Risk Assessment Protocols:

  • Mandates detailed risk assessments at manufacturing facilities producing multiple APIs, considering the environmental impact both before and after waste treatment processes.

What is Antimicrobial Resistance (AMR)?

  • Antimicrobial resistance (AMR) is the ability of microorganisms such as bacteria, fungi, viruses, and parasites to remain unaffected or survive antimicrobial drugs such as antibiotics, antivirals and antimalarials.
  • AMR occurs when microorganisms exposed to antimicrobial drugs develop antimicrobial resistance resulting in standard treatments becoming ineffective leading to persistence of infections and spreading of infections.
  • Microorganisms that develop antimicrobial resistance are sometimes referred to as “superbugs”.
  • The misuse of antimicrobials in medicine and inappropriate use in agriculture is one of the major causes of spread of Antimicrobial Resistance.
  • Contamination around pharmaceutical manufacturing sites where untreated waste releases large amounts of active antimicrobials into the environment also leads to spread of AMR.
Basis of Antimicrobial Resistance
  • Some bacteria due to the presence of resistance genes are intrinsically resistant and therefore survive on being exposed to antibiotics.
  • Bacteria can also acquire resistance by sharing and transferring resistance genes present in the rest of the population, or by genetic mutations that help the bacteria survive antibiotic exposure.
Multi drug resistance
  • Multiple drug resistance (MDR), multidrug resistance or multi-resistance is antimicrobial resistance shown by a species of microorganism to multiple antimicrobial drugs.
  • The types most threatening to public health are MDR bacteria that resist multiple antibiotics; other types include MDR viruses, parasites (resistant to multiple antifungals, antiviral, and antiparasitic drugs of a wide chemical variety).

> **Data for review**
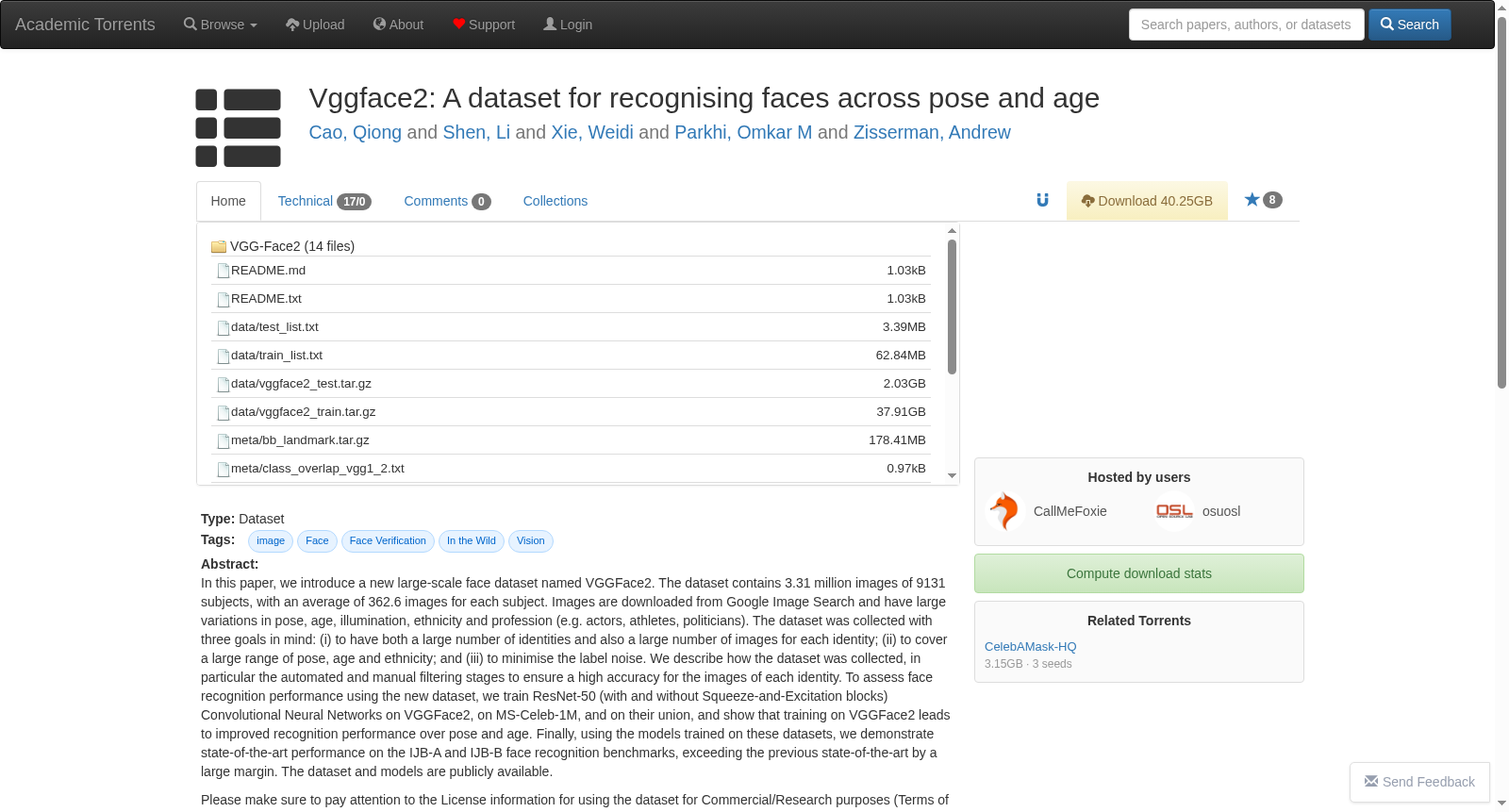Click the file list scroll-down arrow
Image resolution: width=1509 pixels, height=812 pixels.
pos(953,476)
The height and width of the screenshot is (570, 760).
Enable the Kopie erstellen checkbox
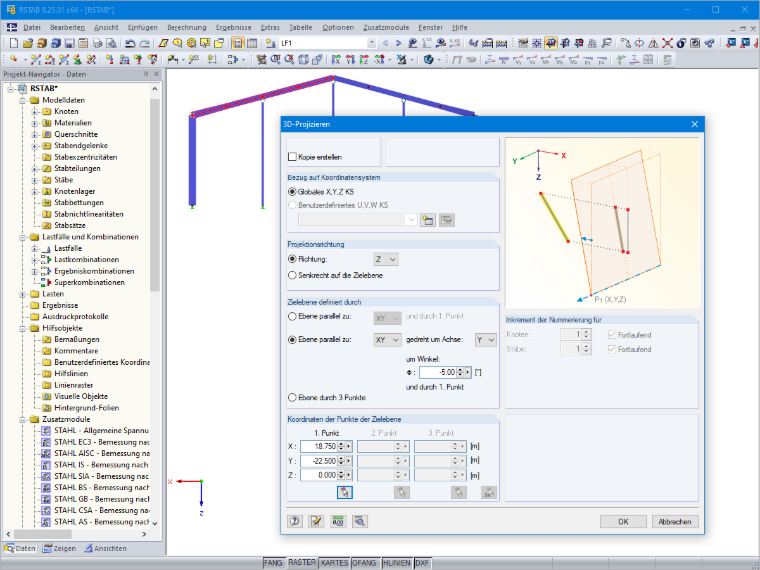click(x=292, y=157)
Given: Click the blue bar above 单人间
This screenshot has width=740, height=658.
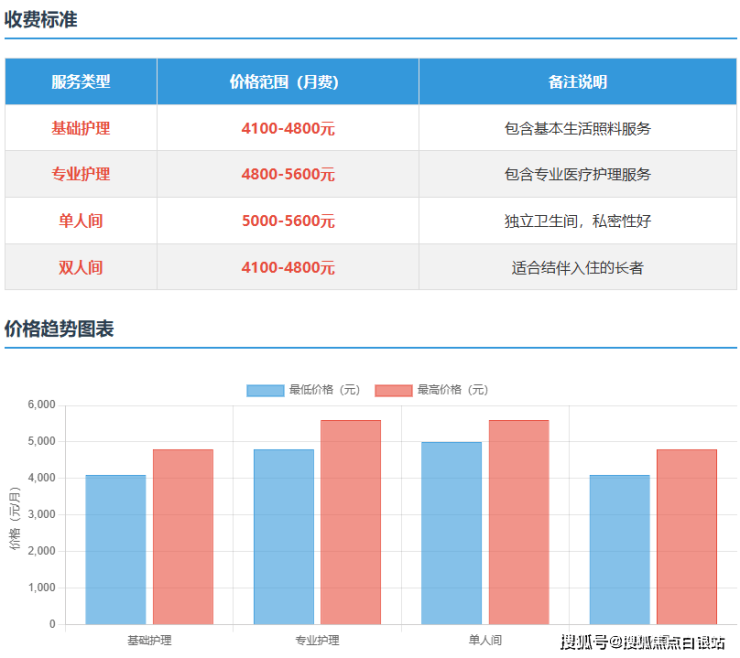Looking at the screenshot, I should click(x=451, y=533).
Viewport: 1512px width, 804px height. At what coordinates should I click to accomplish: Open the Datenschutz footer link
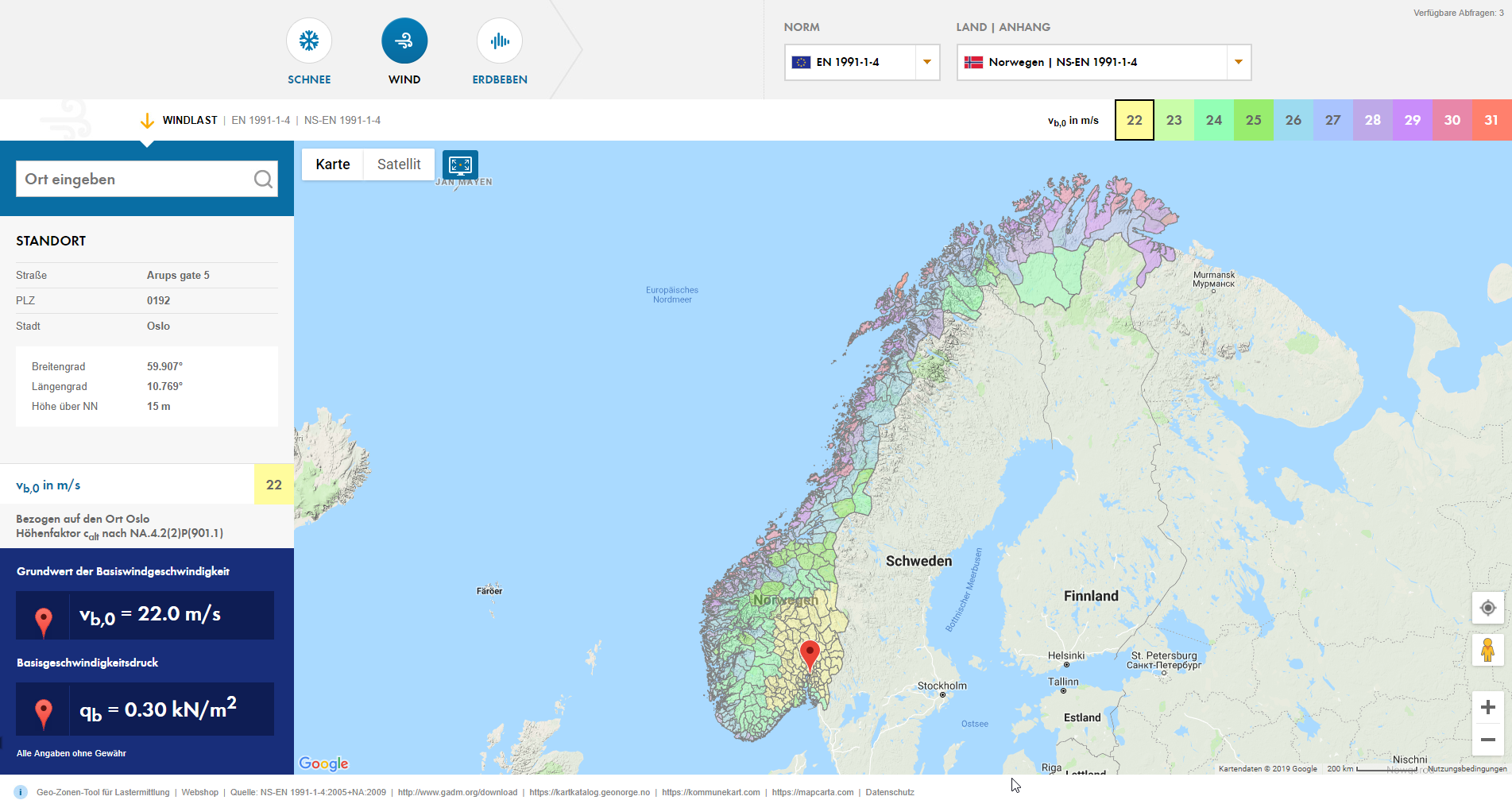point(890,792)
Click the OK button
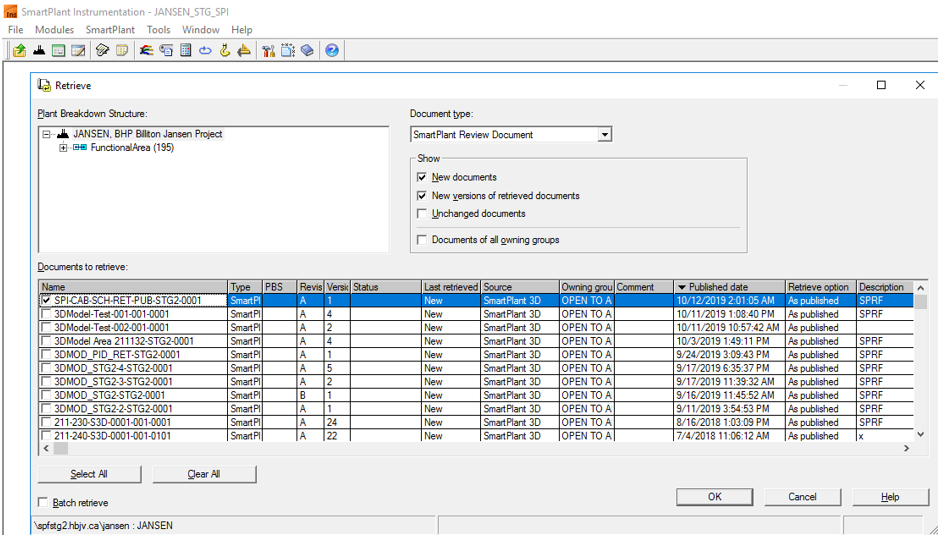Screen dimensions: 942x539 (714, 497)
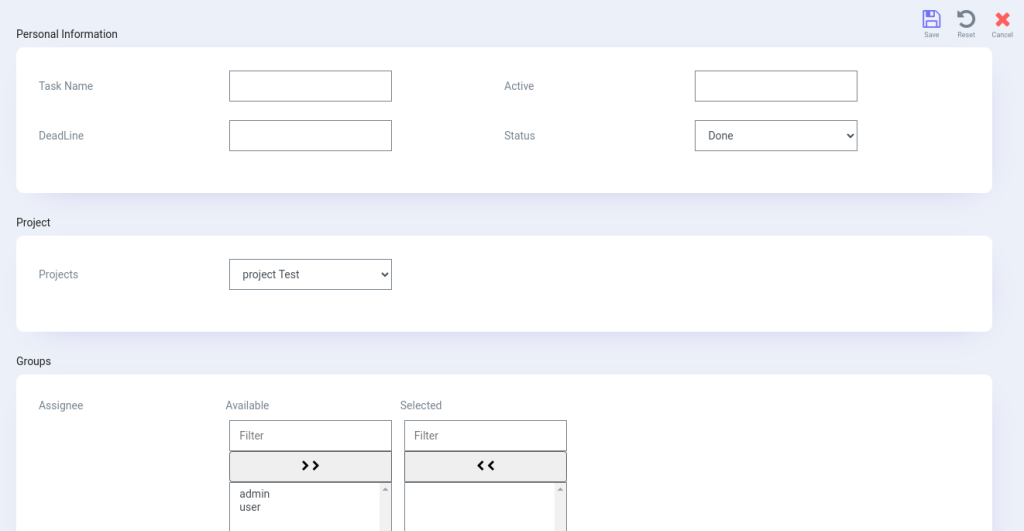Click the Available list scrollbar up arrow
Screen dimensions: 1024x531
(x=385, y=489)
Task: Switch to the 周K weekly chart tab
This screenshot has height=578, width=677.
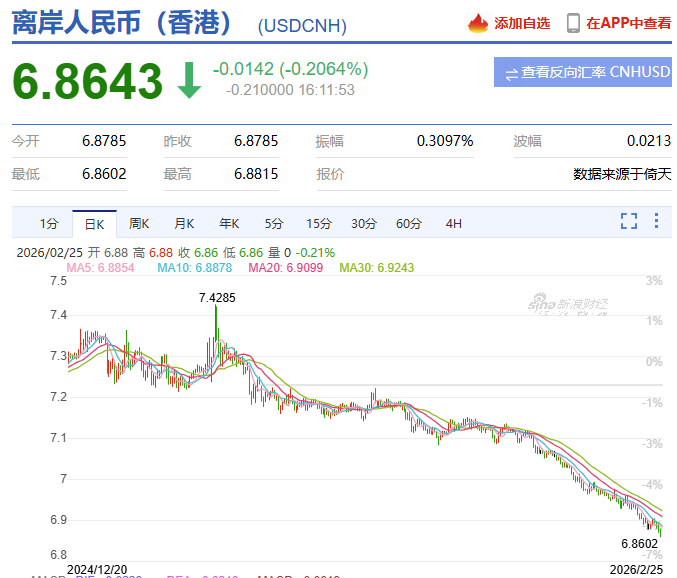Action: (x=139, y=223)
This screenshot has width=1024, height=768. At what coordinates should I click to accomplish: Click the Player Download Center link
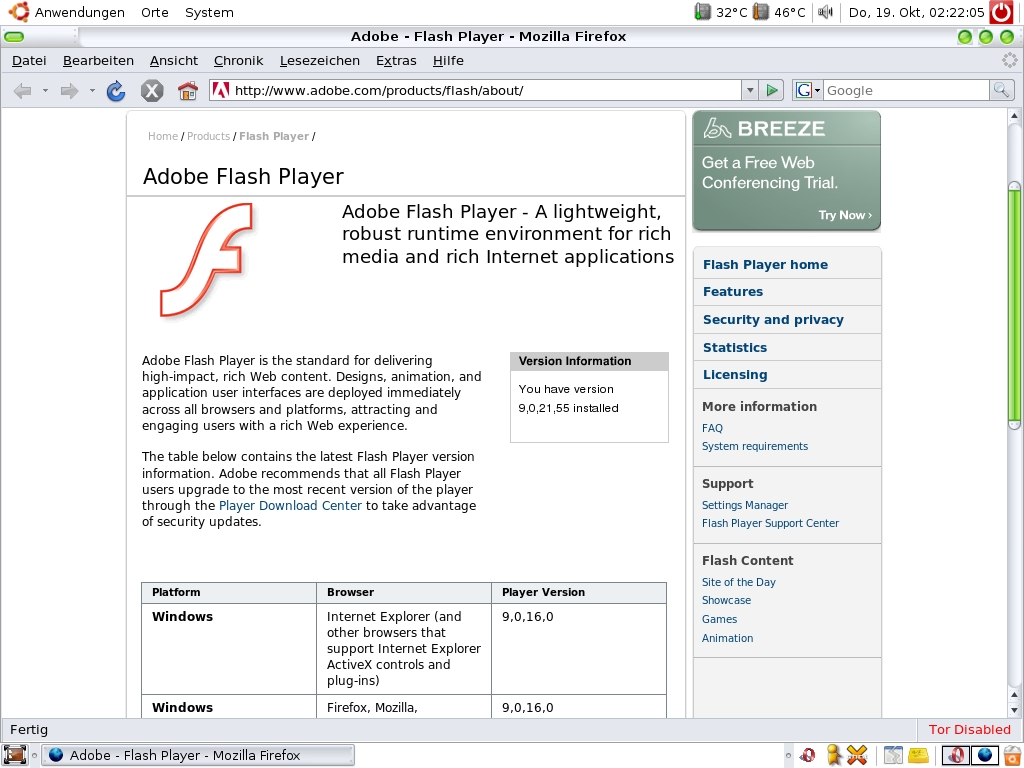(x=290, y=506)
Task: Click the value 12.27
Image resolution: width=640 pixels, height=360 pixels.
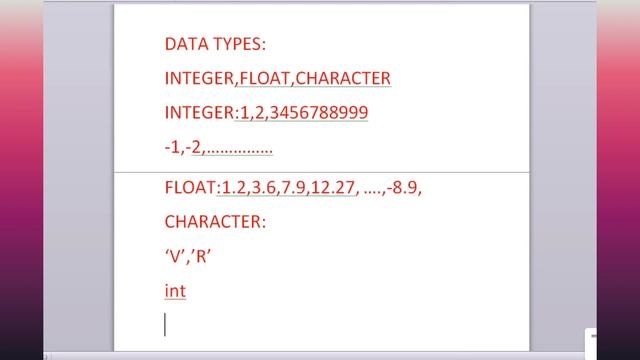Action: coord(333,188)
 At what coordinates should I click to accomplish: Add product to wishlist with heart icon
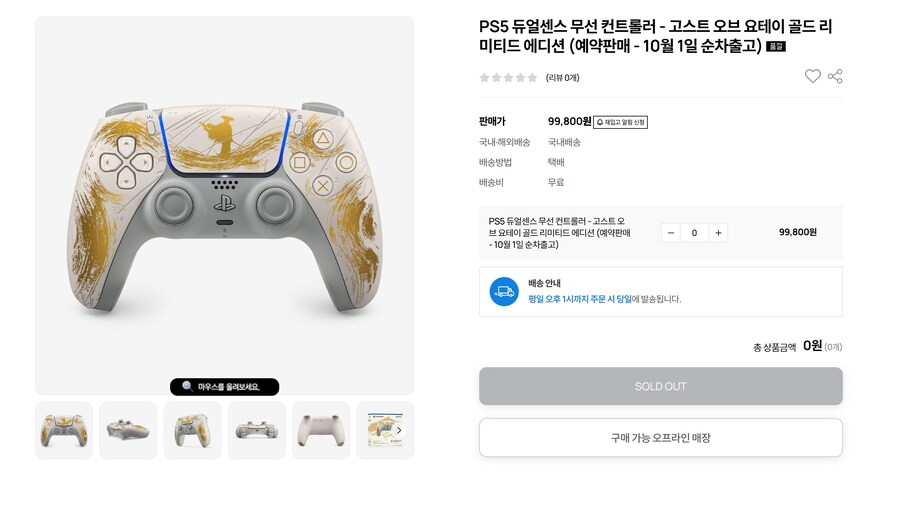coord(812,76)
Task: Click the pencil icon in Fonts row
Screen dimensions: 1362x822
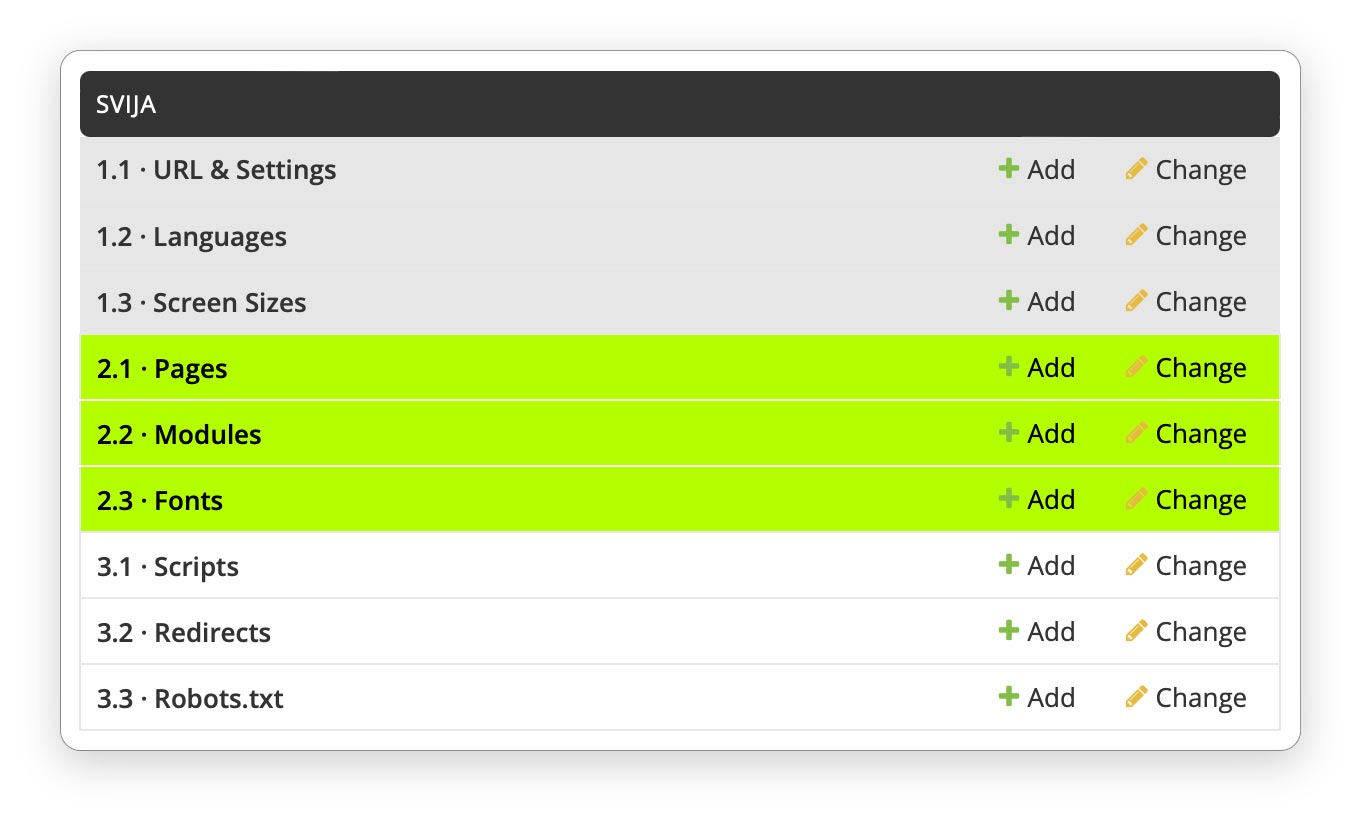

> **What is needed**
Repeat the passage from the antimicrobial resistance text word for word, from "Basis of Antimicrobial" to "survive antibiotic exposure.".

> **Response**
Basis of Antimicrobial Resistance
  • Some bacteria due to the presence of resistance genes are intrinsically resistant and therefore survive on being exposed to antibiotics.
  • Bacteria can also acquire resistance by sharing and transferring resistance genes present in the rest of the population, or by genetic mutations that help the bacteria survive antibiotic exposure.